### Instructions to follow
Every line of the entries below from the one containing "Viewport: 857px width, 437px height." to the one containing "Edit TP/SL with the pencil icon", both ends included, must be written out exactly. No other line belongs in the answer.

### Material provided
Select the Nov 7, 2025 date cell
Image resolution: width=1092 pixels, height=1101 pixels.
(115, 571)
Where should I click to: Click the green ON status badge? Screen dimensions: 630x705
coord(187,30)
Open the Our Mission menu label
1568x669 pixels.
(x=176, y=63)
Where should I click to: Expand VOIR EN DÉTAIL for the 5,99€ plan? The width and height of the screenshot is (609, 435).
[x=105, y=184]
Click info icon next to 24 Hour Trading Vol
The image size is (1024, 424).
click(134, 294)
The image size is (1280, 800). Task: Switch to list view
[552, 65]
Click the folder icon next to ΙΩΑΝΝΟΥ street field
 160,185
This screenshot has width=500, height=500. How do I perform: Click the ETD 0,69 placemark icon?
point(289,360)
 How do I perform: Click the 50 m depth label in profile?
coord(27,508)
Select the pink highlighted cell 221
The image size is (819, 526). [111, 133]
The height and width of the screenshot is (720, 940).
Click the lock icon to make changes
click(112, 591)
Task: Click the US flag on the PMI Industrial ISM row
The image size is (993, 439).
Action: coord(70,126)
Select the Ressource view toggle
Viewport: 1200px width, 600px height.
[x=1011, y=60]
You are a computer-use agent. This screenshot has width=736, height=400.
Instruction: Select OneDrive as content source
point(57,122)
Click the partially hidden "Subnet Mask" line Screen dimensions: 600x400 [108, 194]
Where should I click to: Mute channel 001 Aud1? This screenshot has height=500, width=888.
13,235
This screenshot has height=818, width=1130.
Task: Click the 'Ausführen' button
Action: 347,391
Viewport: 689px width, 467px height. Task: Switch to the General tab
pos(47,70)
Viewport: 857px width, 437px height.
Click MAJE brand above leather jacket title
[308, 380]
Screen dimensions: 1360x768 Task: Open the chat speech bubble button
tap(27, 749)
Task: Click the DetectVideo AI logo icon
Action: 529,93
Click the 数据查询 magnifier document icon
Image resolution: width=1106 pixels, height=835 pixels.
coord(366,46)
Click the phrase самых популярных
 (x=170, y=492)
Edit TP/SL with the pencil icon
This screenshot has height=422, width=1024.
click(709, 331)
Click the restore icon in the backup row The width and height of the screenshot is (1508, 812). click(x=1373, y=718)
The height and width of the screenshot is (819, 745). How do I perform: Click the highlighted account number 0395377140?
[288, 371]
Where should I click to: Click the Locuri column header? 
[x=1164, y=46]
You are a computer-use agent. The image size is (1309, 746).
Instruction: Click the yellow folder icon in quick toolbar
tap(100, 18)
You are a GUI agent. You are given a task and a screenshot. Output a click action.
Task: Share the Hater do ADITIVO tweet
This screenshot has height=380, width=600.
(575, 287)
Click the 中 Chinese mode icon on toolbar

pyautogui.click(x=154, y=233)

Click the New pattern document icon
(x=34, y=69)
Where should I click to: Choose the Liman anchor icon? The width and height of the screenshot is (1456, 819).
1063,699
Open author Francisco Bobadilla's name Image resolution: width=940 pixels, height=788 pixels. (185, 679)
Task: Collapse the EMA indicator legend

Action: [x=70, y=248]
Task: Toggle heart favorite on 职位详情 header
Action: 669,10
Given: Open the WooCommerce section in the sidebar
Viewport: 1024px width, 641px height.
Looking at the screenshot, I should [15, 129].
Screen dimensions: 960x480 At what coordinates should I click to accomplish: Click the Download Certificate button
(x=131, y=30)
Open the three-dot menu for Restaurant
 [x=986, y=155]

### Exercise answer
Viewport: 857px width, 437px height.
Click MAJE brand above leather jacket title
[308, 380]
Screen dimensions: 1360x768 Task: Open the chat speech bubble button
tap(27, 749)
Task: Click the DetectVideo AI logo icon
Action: 529,93
Click the 数据查询 magnifier document icon
Image resolution: width=1106 pixels, height=835 pixels.
coord(366,46)
Click the phrase самых популярных
 (x=170, y=492)
Edit TP/SL with the pencil icon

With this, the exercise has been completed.